→ **任务说明**
**1)** 请照录蒙特卡洛方法一文中从"强化学习(四):蒙特卡洛方法"到"与 Every-visit MC。"的部分，不作任何改动。
**2)** 根据蒙特卡洛方法一文回答：
(a) MC方法基于什么？
(b) MC方法通常应用于哪类任务？
(c) First-visit MC预测的伪代码以什么作为输入？

→ **选定文本**
⟨
强化学习(四):蒙特卡洛方法

Monte Carlo Methods

MC方法不需要对环境完全了解,只需要可以从环境中采样即可。MC方法基于平均样品收益(Averaging Sample Returns)。通常,MC方法应用于片段式任务(Episodic Tasks)。

Monte Carlo Prediction

First-visit MC 与 Every-visit MC。

# First-visit MC prediction, for estimating V = v_pi

Input: a policy pi to be evaluated
Initialize:
    V(s), arbitrarily, for all s in S
    Returns(s) = list(), for all s in S
    
While True:
    Generate an episode following pi: S0,A0,R1,S1,A1,R2,...,ST-1,AT-1,RT
    G = 0
    for t in range(T-1,0):
        G = gamma G +R_{t+1}
        if St not in S0,S1,...,St-1:
            Returns(St).append(G)
⟩
→ **所集材料**
⟨
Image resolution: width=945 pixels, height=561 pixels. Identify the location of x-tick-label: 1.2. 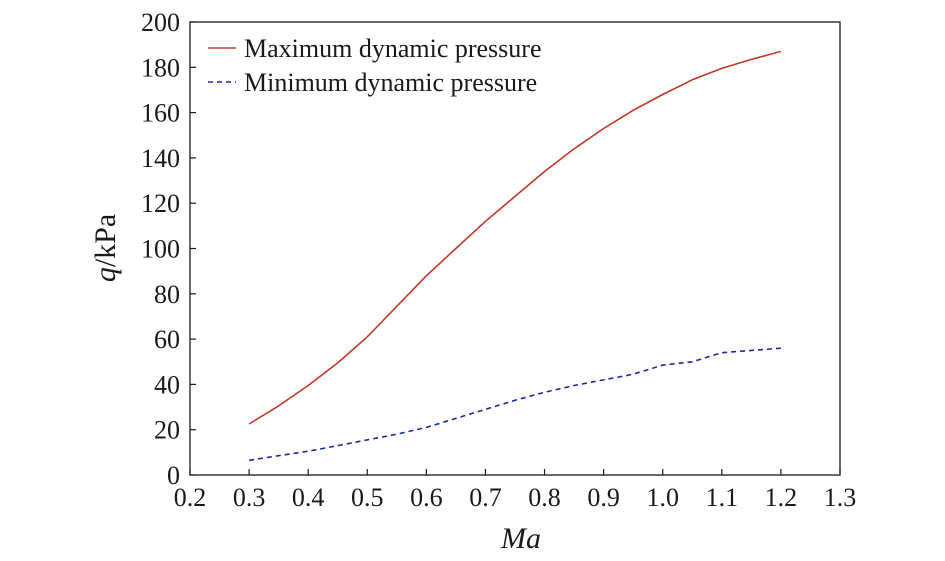
(782, 498).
⟩
→ **任务解答**
**1)**
强化学习(四):蒙特卡洛方法

Monte Carlo Methods

MC方法不需要对环境完全了解,只需要可以从环境中采样即可。MC方法基于平均样品收益(Averaging Sample Returns)。通常,MC方法应用于片段式任务(Episodic Tasks)。

Monte Carlo Prediction

First-visit MC 与 Every-visit MC。

**2)**
(a) 平均样品收益（Averaging Sample Returns）。
(b) 片段式任务（Episodic Tasks）。
(c) 一个待评估的策略pi（a policy pi to be evaluated）。